The story, however, falls clearly into the generation of those without absolutes.  For someone my age a plot clearly laid out is a thing of beauty.  In college we used to argue about how absolutes might exist.  Where did they come from, and which is the strongest?  Did God make them or does God have to conform to them?  Even without the answers, the fact that absolutes existed was assumed.  Argument-driven science tells us that a theory is never proven.  Science is the best explanation we have at the moment, based on the evidence amassed.  In its own way, it has become post-modern.  Hellsing is a kind of mind-blowing work.  It will likely be a long time before I attempt another manga series.  Although I accept the po-mo premise, I still find old-fashioned fiction my favorite.

Read Ban

Someone in the Greenville County Library doesn’t get out much. The LA Times reported this week that a surprised parent got a look at Alan Moore’s Neonomicon, a graphic novel that her child was reading, and went to the library to get it banned. There is a perverse kind of logic to this. The 14-year-old minor checked the book out from the adult section. The story doesn’t say why, but anyone familiar with H. P. Lovecraft would immediately see the familiarity of the title to his fictional Necronomicon. And anyone wanting to read that is surely above the age of innocence. As a result of this imbroglio another book has been banned. As the parent of a teenager I understand concerns about reading material, but then I know that graphic novels can be, well, quite graphic. I know because I read.

I’m currently reading a fascinating book about religious aspects of comic books. Many of us grew up with comics, and anyone who’s read some psychology knows that people are very much image-oriented. Even our Bibles for children are heavily illustrated—often with drawings nearly as far from reality as those of an Alan Moore story. Adults raised on comic books have been enticed back with such novels as The Watchmen— something that looks like maybe kids are the intended readership, but they’re not. The only way for adults to know is to read. (That, and to consider that the movie version of The Watchmen scored a solid R rating. That little itch should be telling you something.) But reading literature has fallen out of fashion.

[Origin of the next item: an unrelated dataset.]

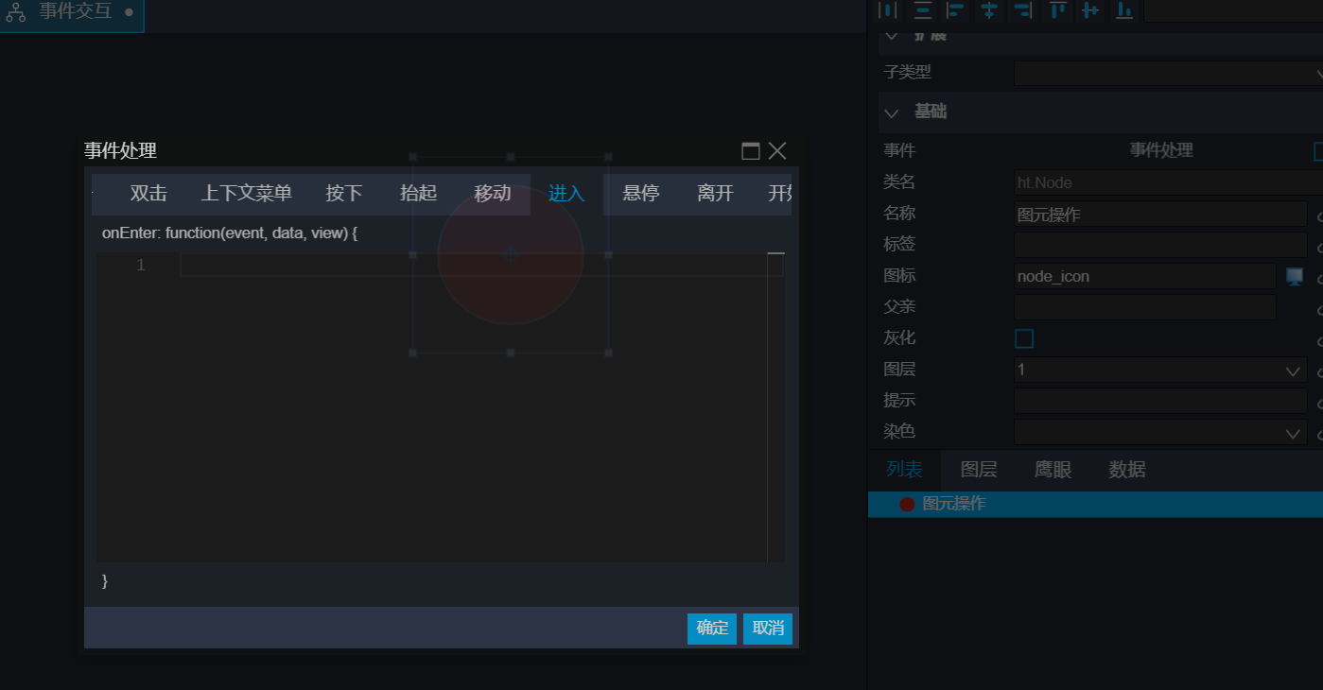Align selection to horizontal center
The image size is (1323, 690).
[989, 10]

While waiting for my bus home one day I decided to take the more local route because the bus was still at the gate when I arrived at the Port Authority. This is a longer ride, but with any luck it might get me home ten minutes earlier. When I asked a woman if I might sit next to her, and I began pulling out my book, she said, “you’re that guy that reads.” Guilty as charged. As I wait for the express bus, I spend the time with a book. Until she said that I never considered that almost nobody else does. Forget the days of earnest looking men, faces hidden behind newspapers, passing the commute by reading. Now it’s all ages and genders, holding electronic devices. Not that I’m surprised. People are visually oriented, after all. But I immediately recognized Moore’s nod to H. P. Lovecraft in naming his novel Neonomicon. I think I might have an idea of what to expect if I were ever to read it. It is, however, far easier to ban books than to take the time to read.